Prepare a new schema transaction.



The schema transaction is prepared and returned to the client to prepare a signature. Once signed, the client submits the transaction to `POST /txn/schema/submit`.



Request Body:

- `schema` (object): the AnonCreds Schema object with the following properties:

    - `issuerId` (string; also accepts `issuer_id`): the DID of the issuer.

    - `attrNames` (string; also accepts `attr_names`): the attributes of the schema.

    - `name` (string): the name of the schema.

    - `version` (string): the version of the schema.

- `taa` (object; optional): the TAA acceptance object described in `GET /taa/{namespace}`; REQUIRED if the namespace requires TAA.



The response is a `TxnToSignResponse` representing a transaction to be signed by the client. This response includes the following parameters:



- `request` (string): the serialized Indy transaction request.
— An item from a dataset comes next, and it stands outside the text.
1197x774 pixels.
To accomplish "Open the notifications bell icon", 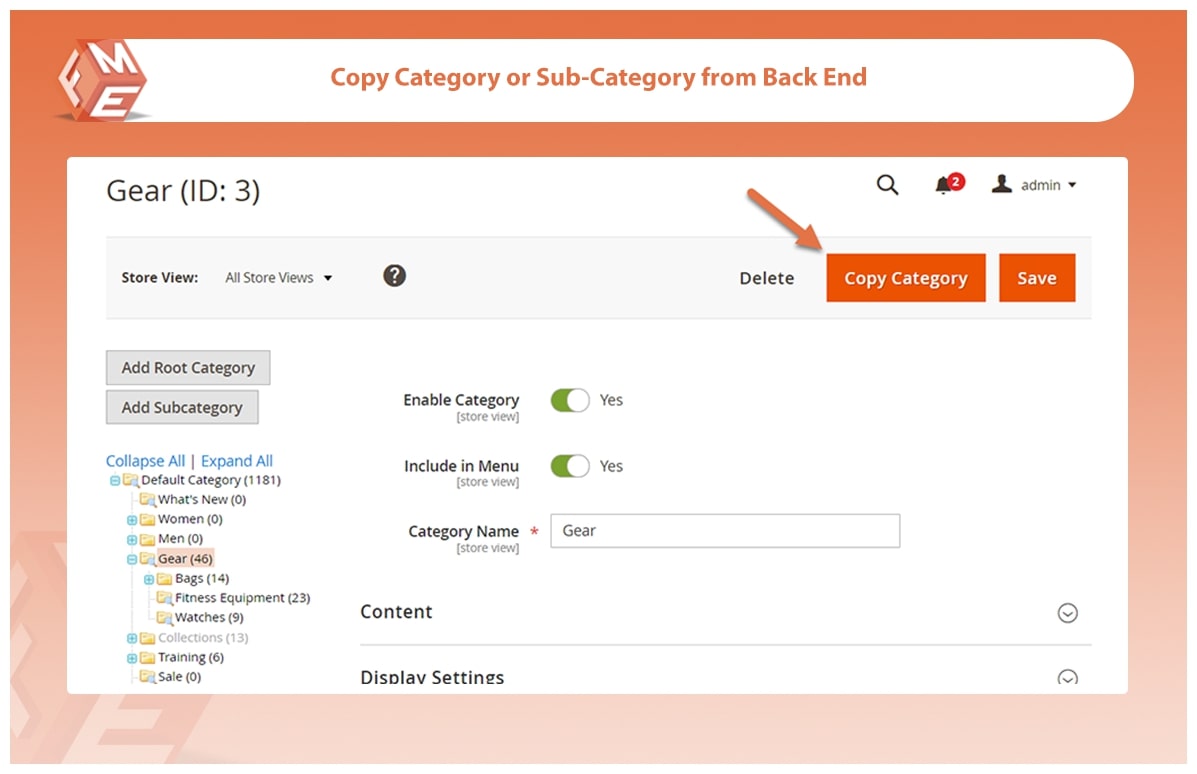I will click(x=943, y=186).
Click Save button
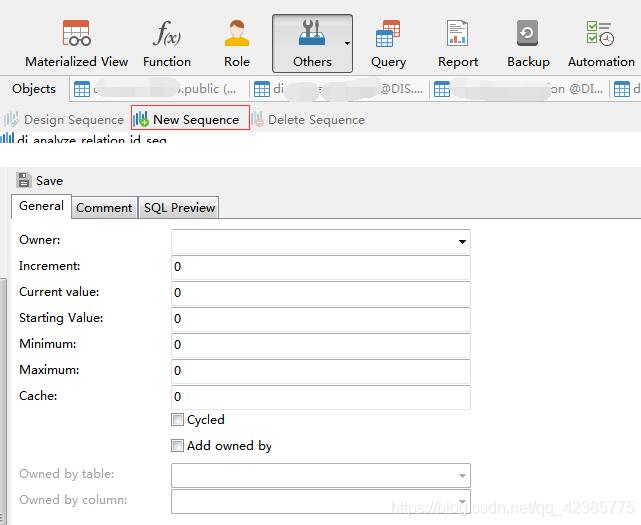The image size is (641, 525). coord(40,181)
- `signature_input` (string): the base64 encoded bytes to be signed by the client.



The client should validate that the returned request and signature input agree with the original request submitted by the client.
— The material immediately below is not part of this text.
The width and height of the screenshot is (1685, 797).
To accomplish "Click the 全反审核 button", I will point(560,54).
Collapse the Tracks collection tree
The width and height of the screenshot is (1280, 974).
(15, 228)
#### POST /txn/schema/submit



Submit a signed schema transaction.



After independently preparing a transaction request or after using the `POST /txn/schema` endpoint, the client submits the schema transaction request to the driver to be endorsed and submitted to the network.



Request Body:

- `submitter` (string): the `did:indy` DID of the submitter

- `request` (string): the serialized transaction request.

- `signature` (string): the client's signature over the transaction request.
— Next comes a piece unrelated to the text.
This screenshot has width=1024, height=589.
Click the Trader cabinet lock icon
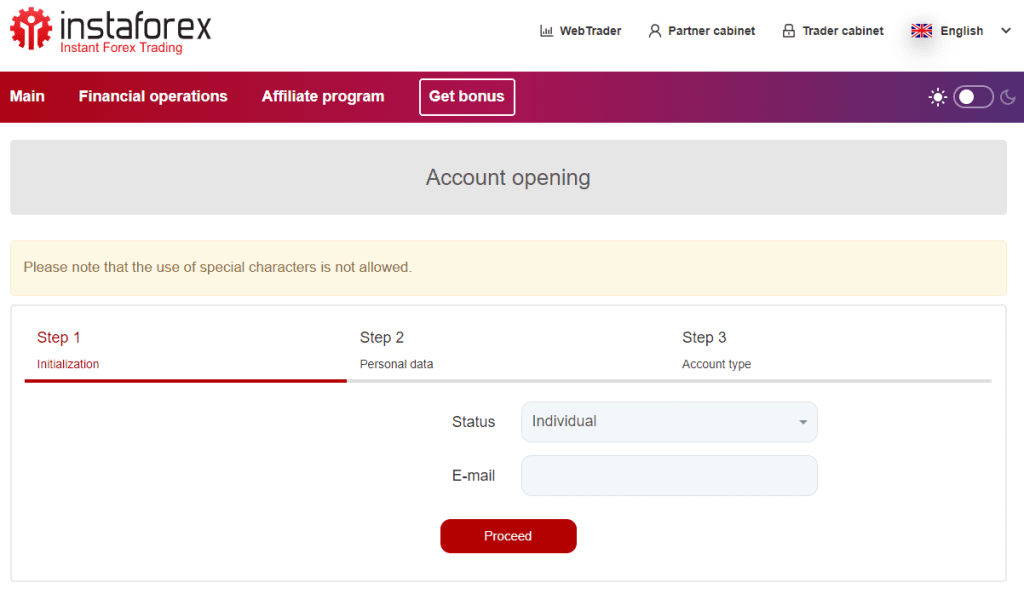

The driver endorses the transaction and submits it to the network and returns the following:

- `schema_id` (string): the `did:indy` DID URL for this schema.

- `indy_schema_id` (string): the Indy native schema ID for this schema.

- `registration_metadata` (object): an object containing the transaction submission result details.

- `schema_metadata` (object): an object with metadata about the schema containing the following properties:

    - `txnId` (string): transaction ID.

    - `txnTime` (integer): timestamp of when the transaction was submitted.

    - `seqNo` (integer): the sequence number of the transaction on the Indy network.



The client should validate that the returned DID URL includes the client's submitter DID. The client may also choose to independently resolve the schema from the network to verify it was published.



#### POST /txn/schema/endorse



Request endorsement of a signed schema request.



If the client wishes to publish its own transactions, the client may use this endpoint to request endorsement of a schema transaction.



Request Body:

- `submitter` (string): the DID of the submitter.

- `request` (string): the serialized transaction request.

- `signature` (string; optional): the base64 encoded signature over the request.



The driver endorses the transaction and returns the endorsed transaction:

- `request` (string): the serialized signed transaction request.



#### POST /txn/cred-def



Prepare a new credential definition transaction.



The credential definition transaction is prepared and returned to the client to prepare a signature. Once signed, the client submits the transaction to `POST /txn/cred-def/submit`.



Request Body:

- `cred_def` (object): an object containing the AnonCreds credential definition:

    - `issuerId` (string; also accepts `issuer_id`): the DID of the issuer.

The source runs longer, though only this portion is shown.